Ainsi, par respect pour la dignité de l’Église, la séparation de l’Église et de l’État s’imposerait.

Elle s’imposerait, parce que, nous dit Lamennais, « l’Église veut accomplir ses destinées ». De quel droit l’État peut-il l’en empêcher ? Si ces destinées sont périlleuses pour lui, il saura intervenir, pensent aujourd’hui les partisans de la séparation.

On connaît la fin de Lamennais et de ses théories. Celles-ci, il n’en faut pas douter, furent partagées par l’ensemble du clergé, par les humbles curés qui aspiraient à « n’avoir que Dieu pour patrimoine ». Mais elles furent désavouées par l’idole même de Lamennais, par le pape.
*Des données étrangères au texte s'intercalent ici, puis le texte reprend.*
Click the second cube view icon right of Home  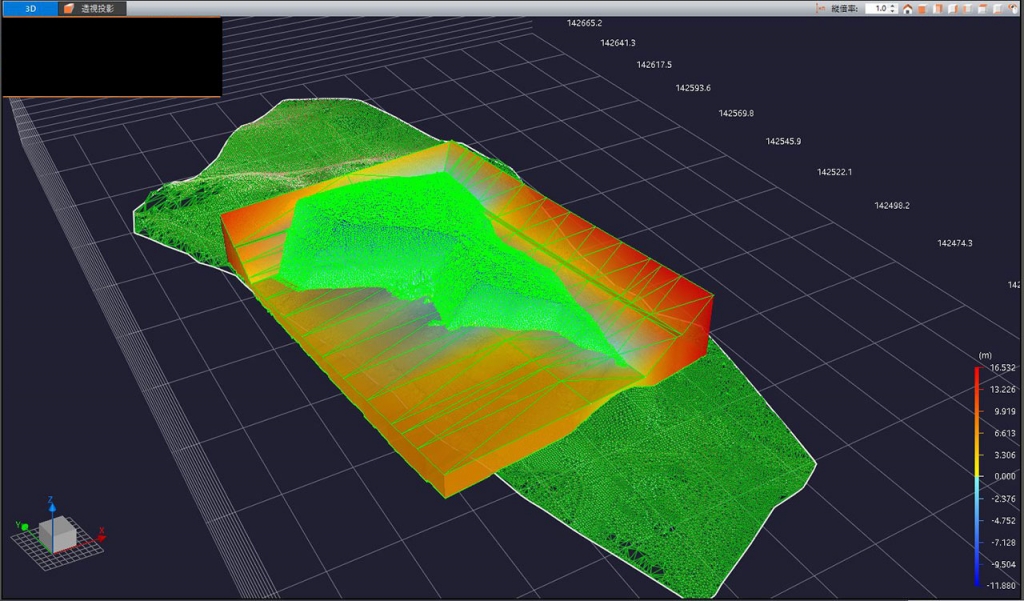click(x=938, y=8)
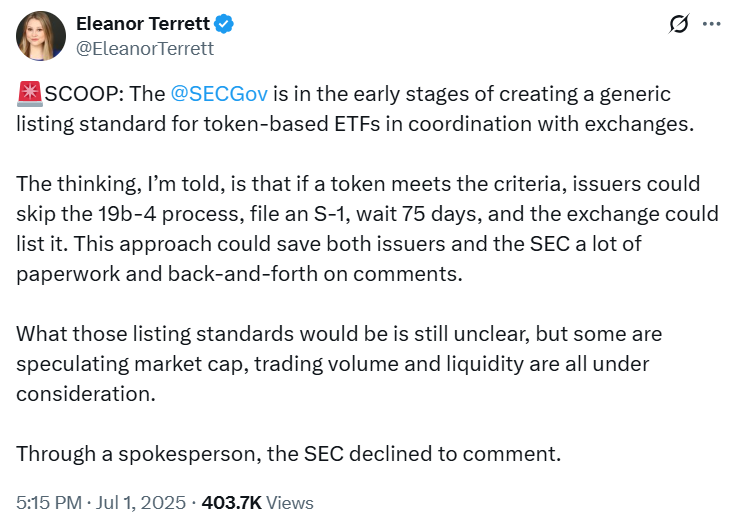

Quant aux évêques, ils refusaient de devenir pareils aux « prolétaires ». Le 15 novembre 1831, l’Avenir dut cesser de paraître.

Mais les opinions qui y furent si ardemment défendues ayant produit un certain ébranlement dans l’Église, le pape, par son encyclique du 15 août 1832, fulminait contre les principes de 1789, que le Concordat approuvait ; et, fait étrange, la séparation y était condamnée, comme attentatoire à la puissance spirituelle.